The U.S. Supreme Court ruled in favor of the Catholic Diocese of Brooklyn’s over New York Gov. Andrew Cuomo’s COVID-19 restrictions and filed in favor of churches in two similar lawsuits against California Gov. Gavin Newsom.

Jeffrey Wittenbrink, an attorney with Wittenbrink Law Firm in Baton Rouge and Spell's attorney in this case, saw this as a big victory for Spell's case.

"It is a big victory because the district court literally thought that we had not even stated a claim and that the governor was within his authority to issue these orders," Wittenbrink told the Louisiana Record. "Therefore we didn't even have a case so he had dismissed us out of hand. If the Fifth Circuit had simply declined to issue a writ or hear us, we would have been dead in the water. We would have been facing trying to appeal a lower decision to the U.S. Supreme Court, which would have been extremely difficult. As it stands we're back in court."

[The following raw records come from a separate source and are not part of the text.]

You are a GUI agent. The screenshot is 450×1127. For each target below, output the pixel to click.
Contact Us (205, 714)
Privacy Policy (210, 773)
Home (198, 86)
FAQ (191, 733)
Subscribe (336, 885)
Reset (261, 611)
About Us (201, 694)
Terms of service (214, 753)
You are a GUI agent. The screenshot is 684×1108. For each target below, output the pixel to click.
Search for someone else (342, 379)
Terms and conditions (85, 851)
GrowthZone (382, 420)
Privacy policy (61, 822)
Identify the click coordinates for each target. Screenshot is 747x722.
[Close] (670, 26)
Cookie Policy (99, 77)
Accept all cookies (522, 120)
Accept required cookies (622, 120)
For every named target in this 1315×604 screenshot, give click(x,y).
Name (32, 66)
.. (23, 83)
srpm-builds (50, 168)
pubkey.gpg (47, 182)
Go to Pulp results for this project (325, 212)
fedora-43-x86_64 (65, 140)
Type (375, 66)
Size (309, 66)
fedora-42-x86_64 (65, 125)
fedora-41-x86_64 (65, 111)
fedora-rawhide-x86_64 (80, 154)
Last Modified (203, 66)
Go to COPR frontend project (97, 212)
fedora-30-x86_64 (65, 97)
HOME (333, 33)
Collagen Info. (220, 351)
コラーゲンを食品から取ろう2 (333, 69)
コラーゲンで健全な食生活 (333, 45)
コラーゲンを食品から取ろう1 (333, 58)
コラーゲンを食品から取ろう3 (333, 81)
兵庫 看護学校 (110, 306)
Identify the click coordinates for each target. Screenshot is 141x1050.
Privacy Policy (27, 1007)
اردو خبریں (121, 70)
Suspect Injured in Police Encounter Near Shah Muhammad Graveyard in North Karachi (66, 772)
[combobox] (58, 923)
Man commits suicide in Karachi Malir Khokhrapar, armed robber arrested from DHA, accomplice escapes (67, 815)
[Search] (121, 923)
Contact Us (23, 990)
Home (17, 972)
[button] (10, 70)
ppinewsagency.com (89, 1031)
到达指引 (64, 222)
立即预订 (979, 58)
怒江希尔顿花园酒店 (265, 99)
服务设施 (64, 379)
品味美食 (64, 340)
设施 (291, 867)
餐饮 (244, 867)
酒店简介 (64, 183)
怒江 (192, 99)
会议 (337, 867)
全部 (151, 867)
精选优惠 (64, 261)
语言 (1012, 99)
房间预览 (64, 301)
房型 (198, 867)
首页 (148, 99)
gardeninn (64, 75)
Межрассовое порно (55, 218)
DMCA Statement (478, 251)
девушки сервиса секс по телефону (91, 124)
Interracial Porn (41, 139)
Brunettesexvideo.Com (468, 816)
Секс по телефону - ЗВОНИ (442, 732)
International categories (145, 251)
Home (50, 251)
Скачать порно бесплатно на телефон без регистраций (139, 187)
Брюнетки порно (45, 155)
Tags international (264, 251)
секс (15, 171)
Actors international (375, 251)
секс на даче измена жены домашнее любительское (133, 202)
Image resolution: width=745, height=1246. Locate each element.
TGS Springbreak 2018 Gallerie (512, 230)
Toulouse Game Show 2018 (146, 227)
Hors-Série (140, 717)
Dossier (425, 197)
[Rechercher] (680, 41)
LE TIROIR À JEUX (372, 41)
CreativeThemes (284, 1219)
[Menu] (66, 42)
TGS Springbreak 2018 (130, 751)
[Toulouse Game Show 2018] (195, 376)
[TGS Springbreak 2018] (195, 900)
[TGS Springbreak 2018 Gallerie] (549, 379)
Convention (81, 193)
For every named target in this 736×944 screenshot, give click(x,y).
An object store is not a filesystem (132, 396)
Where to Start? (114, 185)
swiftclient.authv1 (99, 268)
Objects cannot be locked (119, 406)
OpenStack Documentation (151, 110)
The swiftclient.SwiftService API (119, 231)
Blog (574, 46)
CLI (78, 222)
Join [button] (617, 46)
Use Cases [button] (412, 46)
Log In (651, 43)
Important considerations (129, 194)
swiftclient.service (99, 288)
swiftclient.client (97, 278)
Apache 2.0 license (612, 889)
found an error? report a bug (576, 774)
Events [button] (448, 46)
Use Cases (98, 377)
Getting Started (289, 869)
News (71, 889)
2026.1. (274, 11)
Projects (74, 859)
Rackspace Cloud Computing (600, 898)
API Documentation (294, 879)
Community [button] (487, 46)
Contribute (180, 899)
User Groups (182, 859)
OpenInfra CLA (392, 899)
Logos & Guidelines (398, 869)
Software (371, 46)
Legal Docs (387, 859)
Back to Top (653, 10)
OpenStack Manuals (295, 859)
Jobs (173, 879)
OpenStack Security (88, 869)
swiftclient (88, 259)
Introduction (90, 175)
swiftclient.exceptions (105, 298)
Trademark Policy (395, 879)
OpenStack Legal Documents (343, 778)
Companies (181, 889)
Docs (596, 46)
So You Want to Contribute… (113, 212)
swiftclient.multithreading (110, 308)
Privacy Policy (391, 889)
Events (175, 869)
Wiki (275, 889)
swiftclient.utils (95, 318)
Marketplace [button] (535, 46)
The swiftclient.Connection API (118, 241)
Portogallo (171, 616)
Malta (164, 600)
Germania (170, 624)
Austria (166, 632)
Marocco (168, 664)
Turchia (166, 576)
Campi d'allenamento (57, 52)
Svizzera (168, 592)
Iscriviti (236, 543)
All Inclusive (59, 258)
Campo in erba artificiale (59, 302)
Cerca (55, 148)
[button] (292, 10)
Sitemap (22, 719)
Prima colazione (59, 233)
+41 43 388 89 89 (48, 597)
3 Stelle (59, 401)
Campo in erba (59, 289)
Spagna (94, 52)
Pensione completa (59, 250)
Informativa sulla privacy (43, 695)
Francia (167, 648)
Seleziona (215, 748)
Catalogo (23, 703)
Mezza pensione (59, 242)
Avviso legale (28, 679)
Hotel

Without ruling on the merits of a pastor’s lawsuit against Louisiana’s pandemic restrictions, a trio of appellate judges said the lower court should reconsider Spell's claims for damages in light of recent case law and the Fifth U.S. Circuit Court of Appeals has said U.S. District Judge Brian Jackson should take another look at the pastor’s case.

Wittenbrink predicts that the criminal charges the pastor incurred by holding religious services during the pandemic will be dismissed on constitutional grounds in the wake of the ruling against Cuomo.